Куницын благоразумно промолчал.
– Сам знаешь - никто, а если бы и тебя там же мочканули? Мы бы как вас двоих вытаскивали? Тебе просто повезло, что чехи не держали оборону, а поспешно драпали. Ладно, проехали, но в следующий раз... Я это говорю и тебе, Глушко, тоже, нечего в окно пялиьтся! Так вот, прежде чем куда-то сломя голову лететь, озаботьтесь тем, чтобы вас поддержали огнём. Понятно?
– Да пока до кого достучишься, можно и кровью истечь!
– проворчал обычно молчаливый ефрейтор Злобин.
– Ты думаешь, будет лучше, что рядом с одним и второй ляжет? Нет. Я вам говорю, я приказываю: подход к раненым либо по безопасному маршруту, либо при хорошей огневой поддержке. И ещё: не надо осуществлять перевязку на открытом пространстве, вначале оттащите раненого за укрытие. Думайте немного головой. Теперь идём дальше: ты, Глушко...

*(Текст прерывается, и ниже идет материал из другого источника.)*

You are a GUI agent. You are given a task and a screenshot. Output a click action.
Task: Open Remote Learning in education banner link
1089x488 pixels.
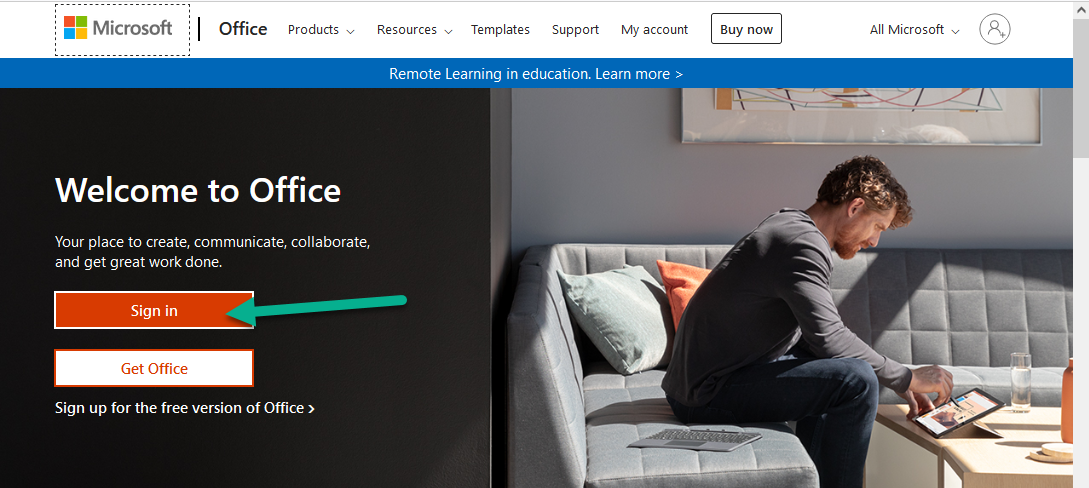click(535, 74)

Разбор полётов продолжился, Кислицын - младший погрузился в свои мысли...
Речка, песчаный пляж, сосновый лес за спиной, легкий ветерок колышет листву склонившейся над водой ивы. Летит над речной гладью з вонкий, задорный девичий смех ...
– Кислицын!
– рык группника вывел Андрея из сладостных мечтаний.
– Снова в облаках летаешь? Когда-нибудь ты точно встрянешь. Тварь буду! И хрен с тобой! Теперь что касается всех: нам послезавтра на задачу...
– Опять?
– не подумавши, брякнул Кислицын.
– Не опять, а снова, - группник ухмыльнулся.
– Если не считать состоявшейся стычки, мы на выходе считай и не были. Сколько всего в лесу пробыли? Часов девять?
– Меньше, семь с половиной, почти восемь, - подсказал Глушко.
– Я по книге учёта радиограмм посчитал.
– Специально смотрел?
– Да. Интересно было. Если точно от момента десантирования до эвакуации семь часов сорок девять минут.
– Значит даже так. А ты, Андрюха, говоришь: снова.
– Товарищ старший лейтенант, а у нас сегодня по расписанию что?
– Глушко, ожидая ответа, принялся чесать за ухом. Ухтырцев нарочито тяжело вздохнул:
– Я бы вас сегодня, будь моя воля, погонял, но комбат сказал - пусть отдыхают, - группник развёл руками, выражая тем самым свою беспомощность перед непреодолимостью сего факта.
– Так что отдыхайте. Но без фанатизма. Замечу у кого спиртное...
– Да где ж его тут взять...
– в глазах высказавшего эту простую мысль Нехлюдова отчетливо промелькнула мечтательная поволока, круто замешанная на не просветной тоске.